** start Records for the task **

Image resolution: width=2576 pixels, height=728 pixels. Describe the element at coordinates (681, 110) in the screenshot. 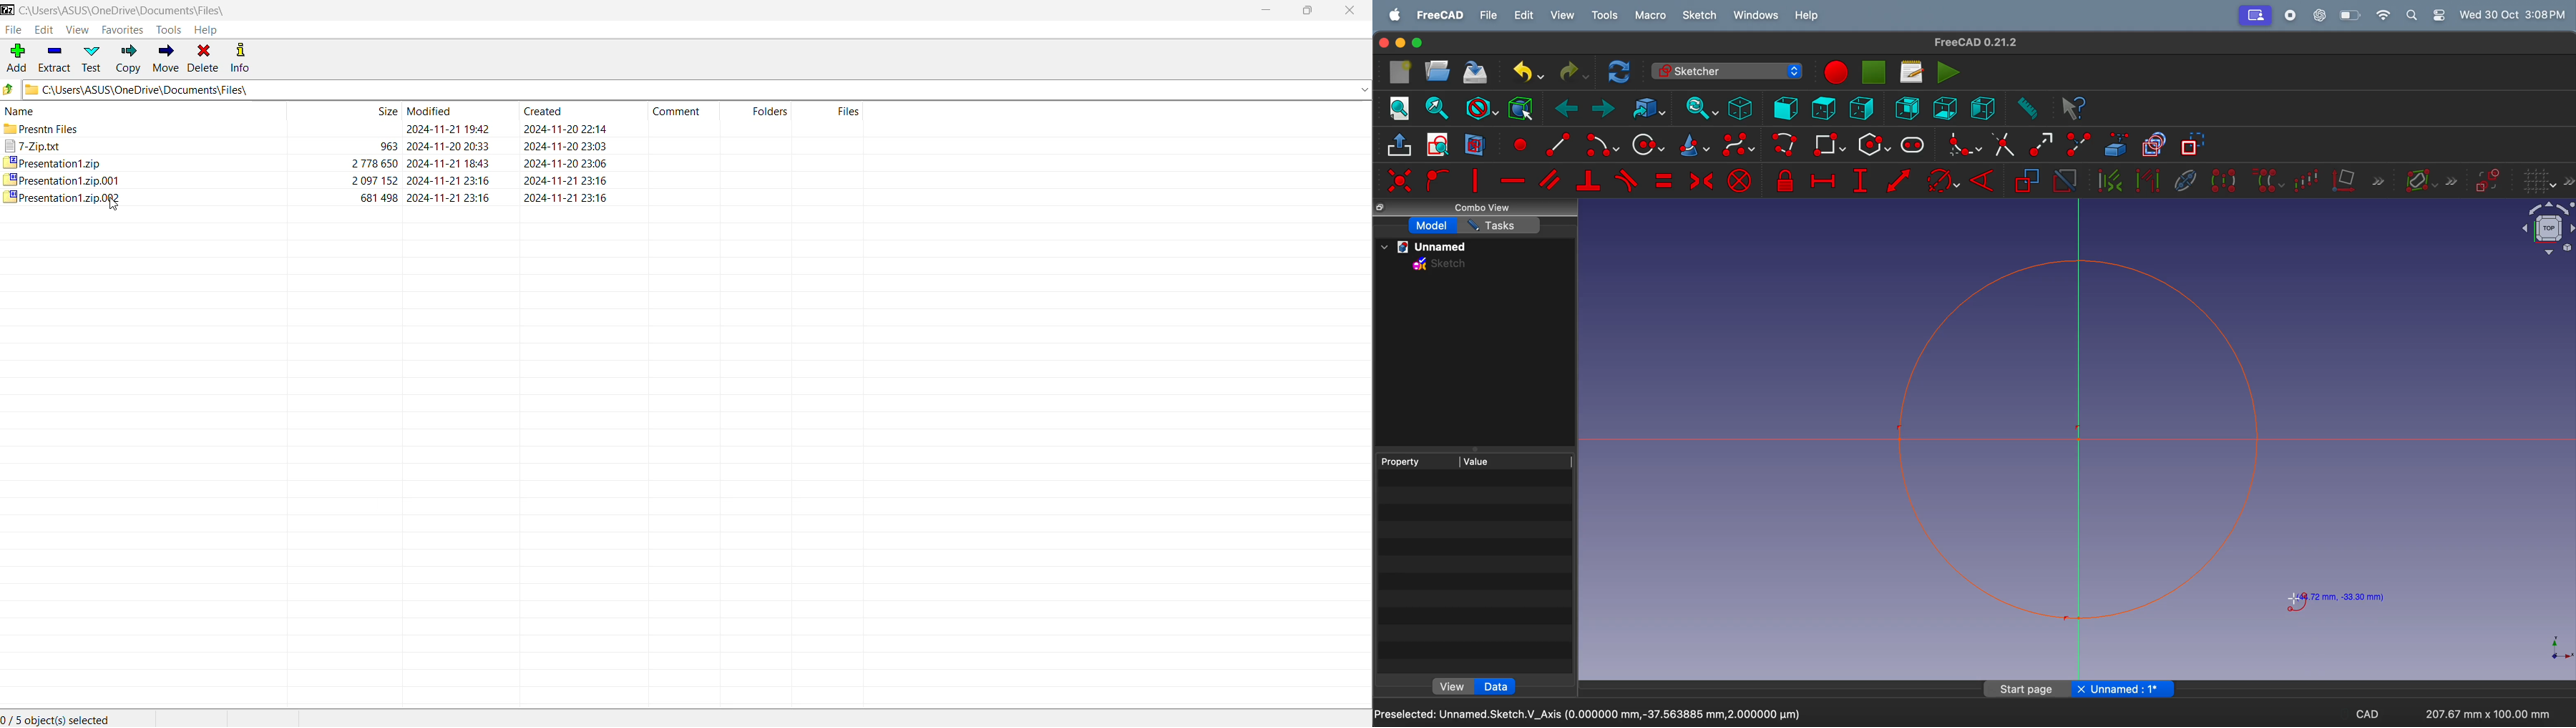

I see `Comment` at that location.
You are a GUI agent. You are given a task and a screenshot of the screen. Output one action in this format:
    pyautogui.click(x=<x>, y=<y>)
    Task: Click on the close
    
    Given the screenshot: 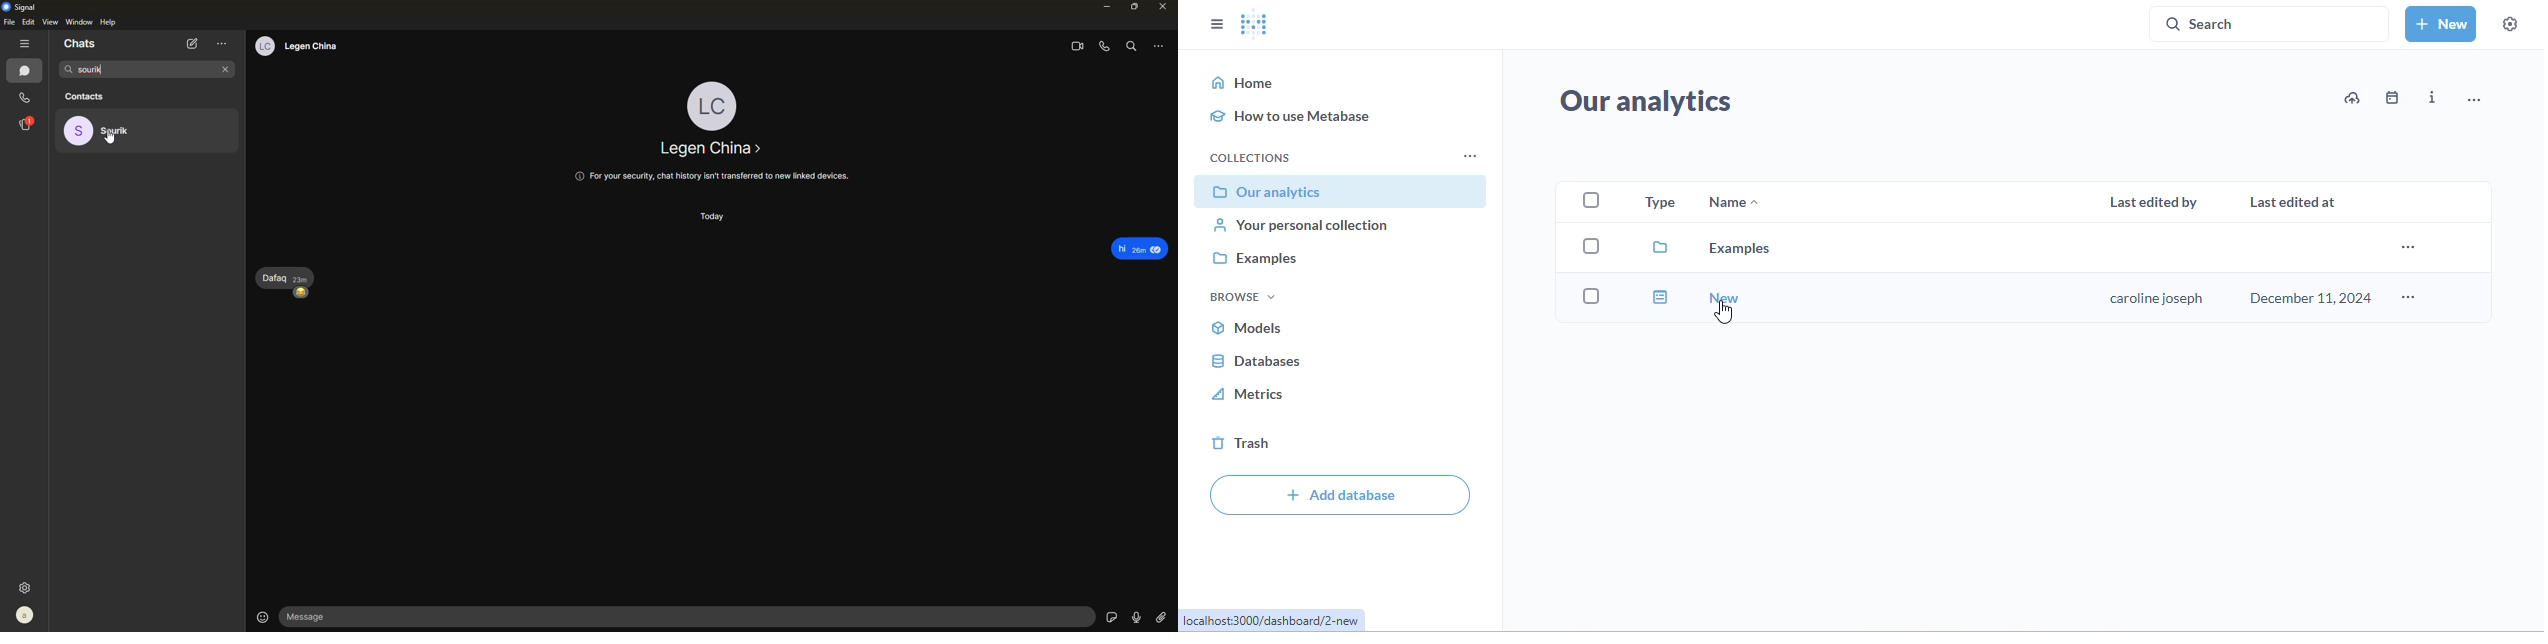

** end Records for the task **

Aim of the exercise:
Print every item above line for line, leaving out the pictures.

Exercise response:
Image resolution: width=2576 pixels, height=728 pixels. Describe the element at coordinates (681, 110) in the screenshot. 

I see `Comment` at that location.
You are a GUI agent. You are given a task and a screenshot of the screen. Output one action in this format:
    pyautogui.click(x=<x>, y=<y>)
    Task: Click on the close
    
    Given the screenshot: 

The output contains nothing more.